Passage section start

Every parent has most likely had an experience with their child hanging out with or associating with a “toxic friend.” Getting them to acknowledge it and empowering them to move away from such a friendship can be challenging. Parents often report their attempts to shift their child away from negative influences, often result in the “forbidden fruit syndrome” and only increasing the child’s desire to maintain that friendship.
There are ways that parents can discretely, use Behavioral Withdrawal Techniques to shift their child away from such negative influences. Before I get into that, here are seven indicators that your child might be in a toxic friendship;
- People pleasing behavior that looks like an obsession can often indicate an imbalance of power in the friendship.
- Your child’s friend violates rules you set for your child, what time to turn of the phone, or skipping a movie to just roam around the mall.
- Treating adults with disrespect suggests a problem with authority and is a sign that the friend might not be the best influence.
- Your child is belittled by this friend, subtle and not so subtle remarks are an indicator that the relationship is toxic.
- Secret keeping encouraged by the friend.
- Your child’s friend has anger outbursts, temper tantrums, or other acting-out behaviors.
- Your child begins acting out, or engaging in other disrespectful behavior at home or at school.
Now, the question is, how can parents shift their child away from the negative friendship without triggering the “forbidden fruit syndrome” and thereby pushing their child deeper into the toxic relationship. The answer is for parents to use smart Behavioral Withdrawal Techniques.
Before the invention of the internet and social media, the ways parents kept tabs on their children were very different. If a parent sensed something was wrong or noticed behavior changes with their child, they might pop into their bedroom and look for a few clues, or they might listen outside the bedroom door while their child was hanging out with their friends. Once a parent had the information, they might head down to school to ask if their child could discretely be moved out of classes or lunch periods with that toxic friend.

Passage section end
Given records section start

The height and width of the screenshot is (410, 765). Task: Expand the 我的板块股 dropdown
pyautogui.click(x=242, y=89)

Given records section end
Given records section start

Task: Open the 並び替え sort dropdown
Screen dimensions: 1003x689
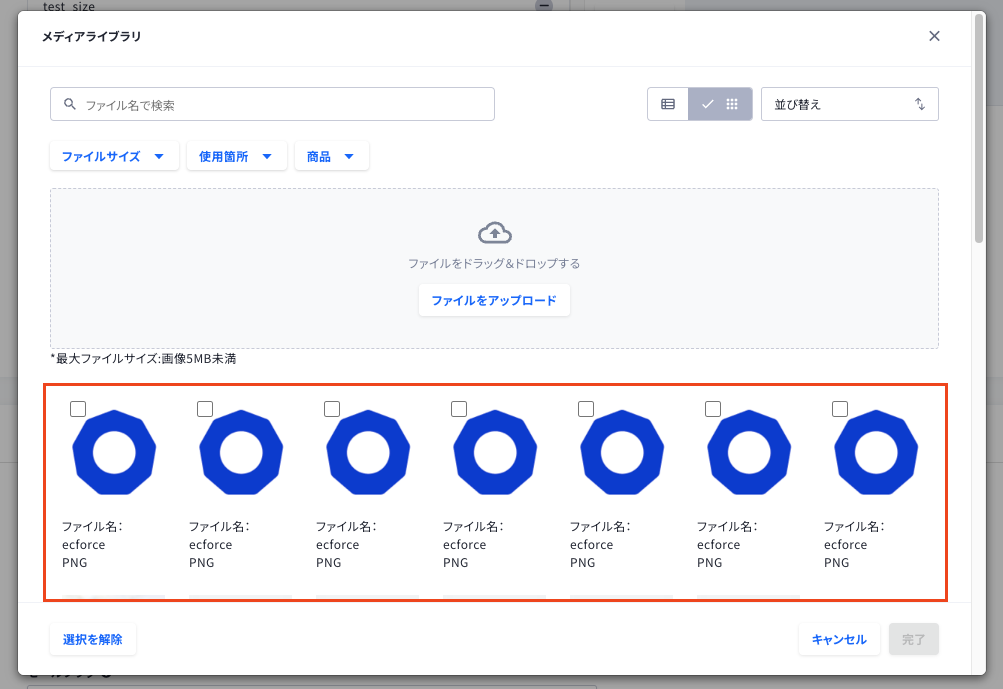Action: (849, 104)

Given records section end

Problem description.
Output, word for word, everything in the passage on toxic friendships from "- Secret keeping" down to "Behavioral Withdrawal Techniques.".

Your solution.
- Secret keeping encouraged by the friend.
- Your child’s friend has anger outbursts, temper tantrums, or other acting-out behaviors.
- Your child begins acting out, or engaging in other disrespectful behavior at home or at school.
Now, the question is, how can parents shift their child away from the negative friendship without triggering the “forbidden fruit syndrome” and thereby pushing their child deeper into the toxic relationship. The answer is for parents to use smart Behavioral Withdrawal Techniques.